In Part 2, Dr. Tackett deepens this royal vision, emphasizing that we already possess everything needed: the Spirit of God, the Word of God, and the fellowship of believers. Returning to Ken and Floy’s example, we see how they embodied the vision without compromise. Ken never pressured Rosaria to attend church; their focus was genuine relationship-building. As Rosaria later reflected, "Ken was wise to know that he could only speak truth as deep as our relationship could stand." This underscores a core principle: truth lands powerfully only in the soil of trust.
Tackett confronts the "elephant in the room"—evangelism—and clarifies roles: ours versus God’s. Our desires to see neighbors saved can subtly become agendas or scripts, turning conversations transactional. He poses a piercing question: If we knew for certain our neighbor would never come to Christ, would we still love them freely? True agape love has no hidden strings; it seeks their shalom unconditionally.
A cautionary story illustrates the fragility of trust: one couple patiently built a relationship with unbelieving neighbors, only for it to shatter when another Christian couple intruded with aggressive evangelism. This reminds us that agendas destroy what grace builds.
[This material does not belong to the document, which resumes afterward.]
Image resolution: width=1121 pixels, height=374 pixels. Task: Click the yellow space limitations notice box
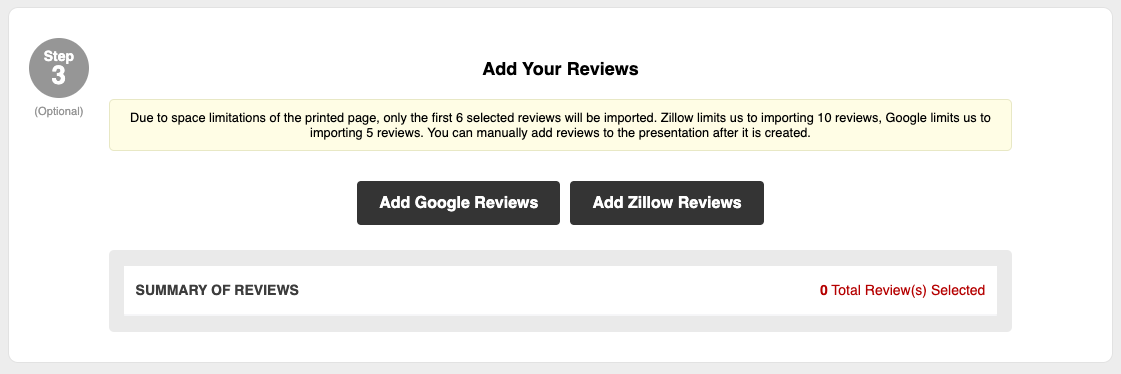560,125
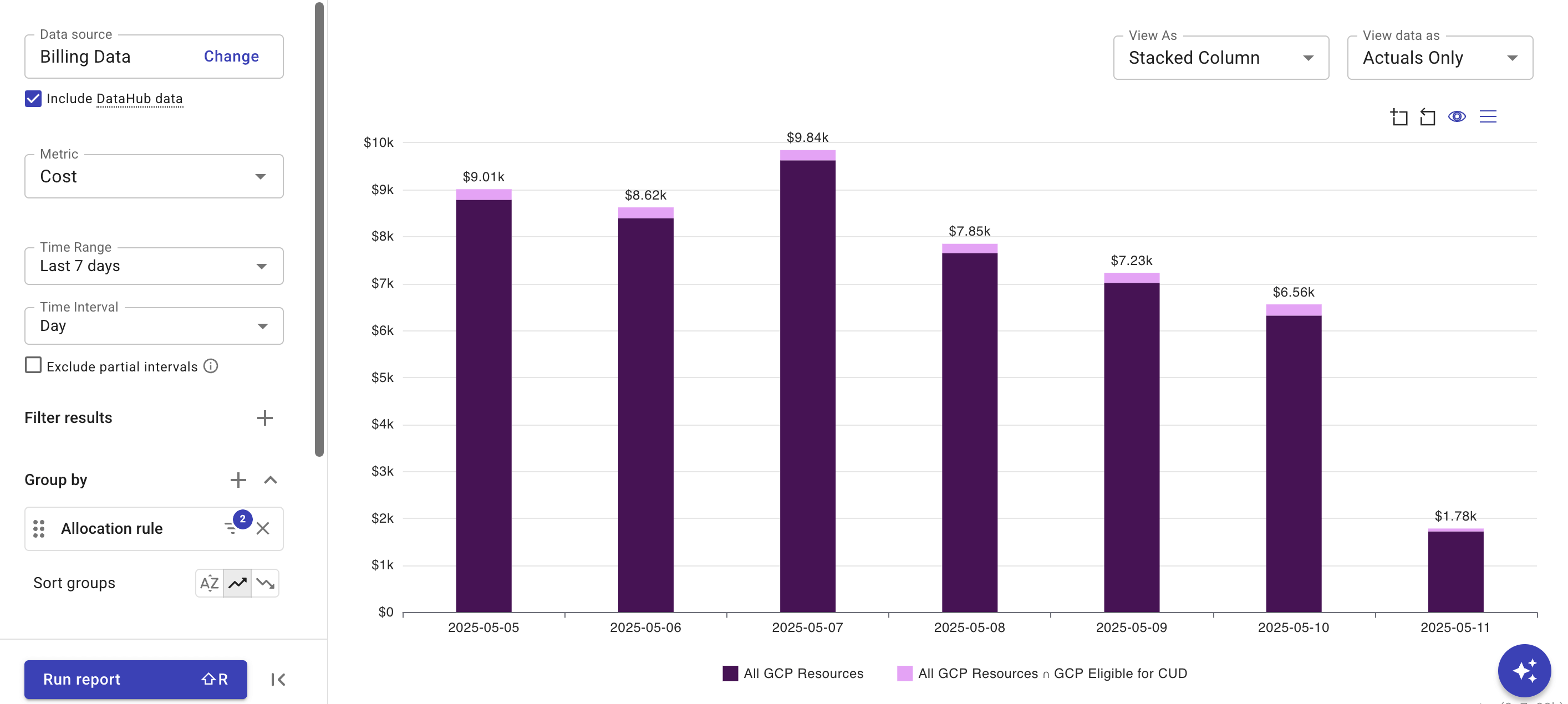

Ultimately, only God grants repentance (2 Timothy 2:25). We plant and water, but He gives growth (1 Corinthians 3:6-7). Tackett references I Once Was Lost by Don Everts and Doug Schaupp, noting that in interviews with 2,000 new believers, every single one first crossed the threshold of trust through a significant relationship with a Christian.
The tour closes with the story of Ludmila in Prague, highlighting our identity as ambassadors of Christ’s kingdom (2 Corinthians 5:20). Imagine plaques on our homes reading "Embassy of the Kingdom of Heaven"—a call to radical, agenda-free hospitality that reflects God’s heart.
This vision transforms engagement from duty to delight: love without expectation, truth without force, all empowered by the Spirit. As we discuss tonight, let’s pray for courage to live this out in our Jerusalems.